Em todo o território qualquer igreja sempre teve dificuldades para ser reconhecida. Em 2004, um decreto exigiu que, para uma igreja ser reconhecida, necessitava de 100 mil membros, apresentando cópia de documentos dos membros com reconhecimento de cartório, e devia estar presente em 2/3 do território nacional. As igrejas cristãs constituíram plataformas ecumênicas e atenderam juntas este decreto, mantendo cada uma delas a sua autonomia doutrinária.

Em dezembro de 2018, um novo decreto executivo (No 454/18) extingue as plataformas ecumênicas e faz novas exigências para a sua existência.

As igrejas estão a se organizar em forma de federação, e 11 igrejas formaram a Igreja de Cristo Unida. O conhecido Rev. Benjamim Nzuzi Mavungo foi por eles escolhido presidente da Comissão Instaladora.

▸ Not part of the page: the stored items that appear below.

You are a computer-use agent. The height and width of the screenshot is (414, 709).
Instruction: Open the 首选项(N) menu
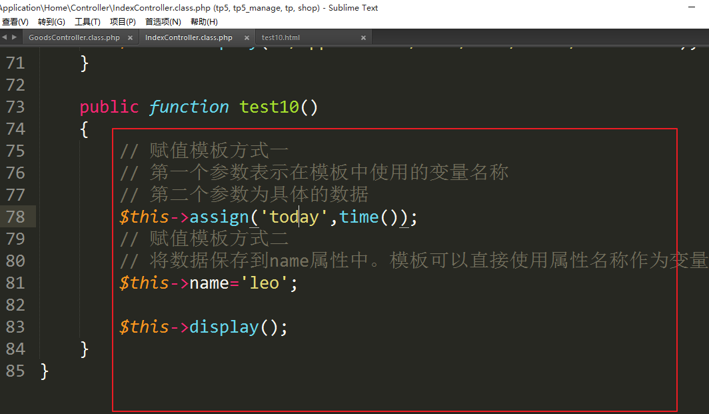[x=163, y=22]
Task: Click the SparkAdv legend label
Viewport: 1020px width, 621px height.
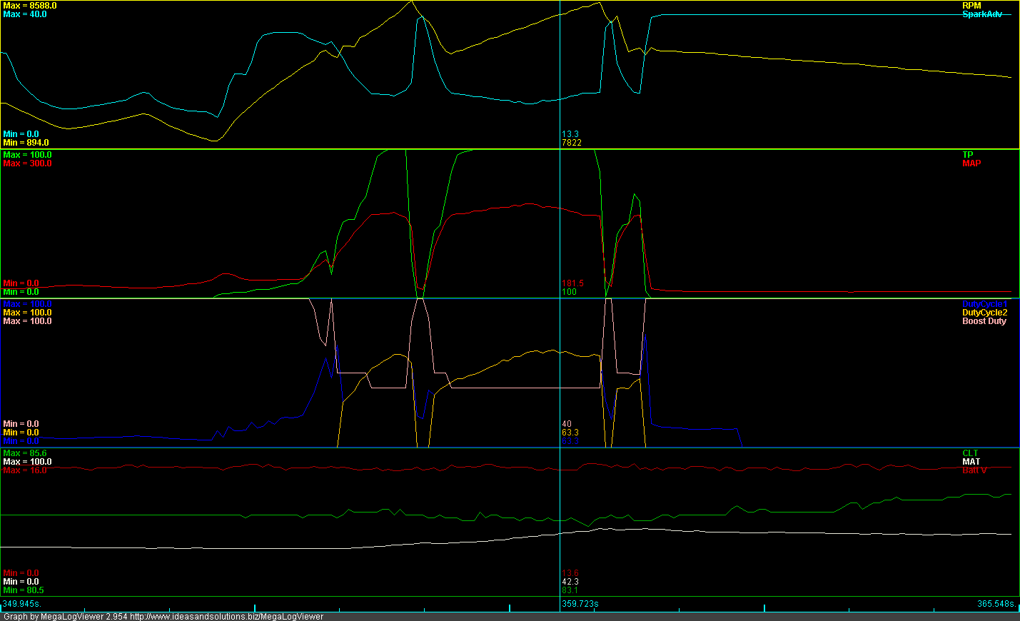Action: coord(982,14)
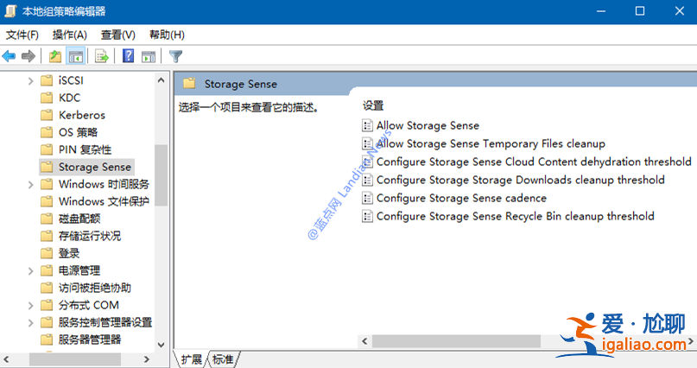
Task: Switch to the 扩展 tab
Action: (192, 358)
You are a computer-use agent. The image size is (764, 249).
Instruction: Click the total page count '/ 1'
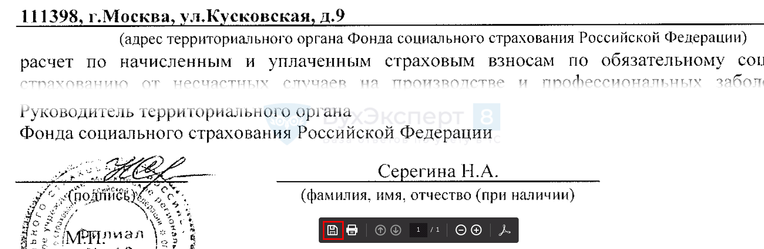pos(435,230)
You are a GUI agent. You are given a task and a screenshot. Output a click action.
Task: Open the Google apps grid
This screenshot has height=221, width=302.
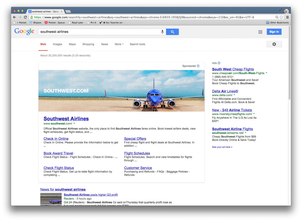point(260,32)
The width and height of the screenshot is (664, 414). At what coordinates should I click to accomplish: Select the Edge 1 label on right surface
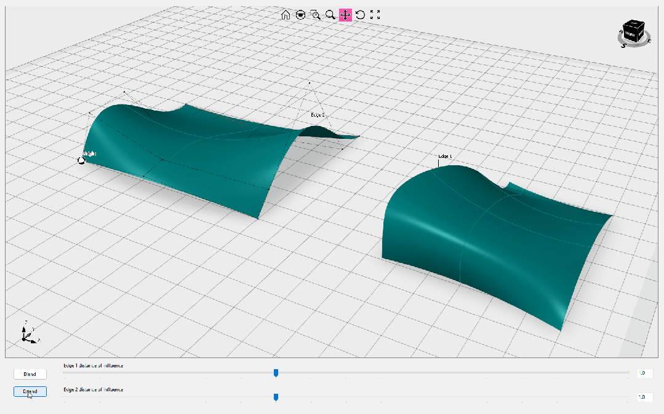[x=445, y=157]
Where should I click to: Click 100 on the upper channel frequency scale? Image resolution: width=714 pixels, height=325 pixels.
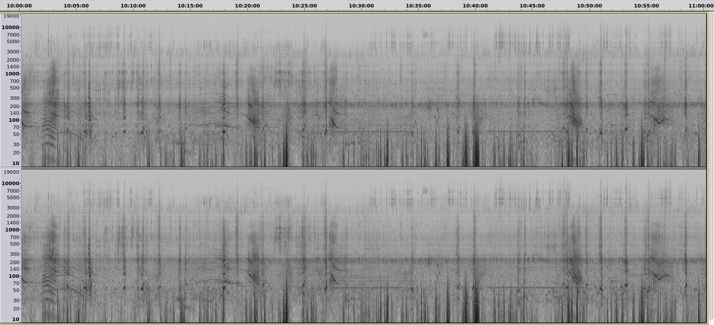[14, 120]
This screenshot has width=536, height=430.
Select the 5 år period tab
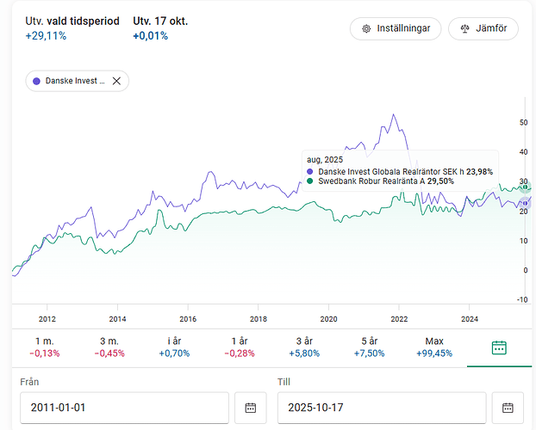click(370, 347)
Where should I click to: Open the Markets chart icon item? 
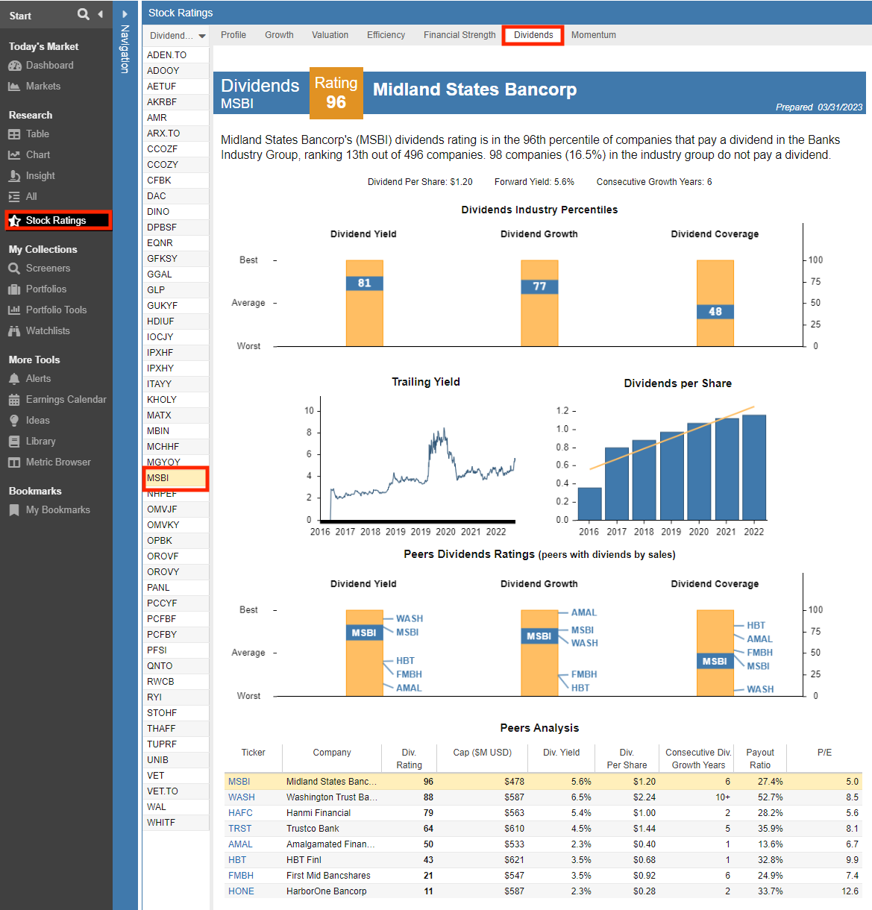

O referido decreto ainda ordena encerrar as atividades em locais inadequados e improvisados. Os cultos não podem ser realizados em “sombras” (espaços cobertos com palhas), mas necessitam ser construções, com piso, e paredes com pelo menos dois metros de altura, como escreve o pastor Mavungo: “O mesmo decreto manda encerrar os locais de cultos inadequados. Razão pela qual todas as congregações foram encerradas até termos as condições exigidas, isto é, pavimentar (piso) e vedar as sombras com madeiras numa altura de 2 metros, pintar as capelas e colocar bancos com dorsal etc”.

 

Assim, há um grande desafio econômico para a igreja de Angola continuar a pregar o Evangelho em suas congregações. Hoje estão realizando seus cultos fora dos locais improvisados, mas não desistiram de adorar a Deus.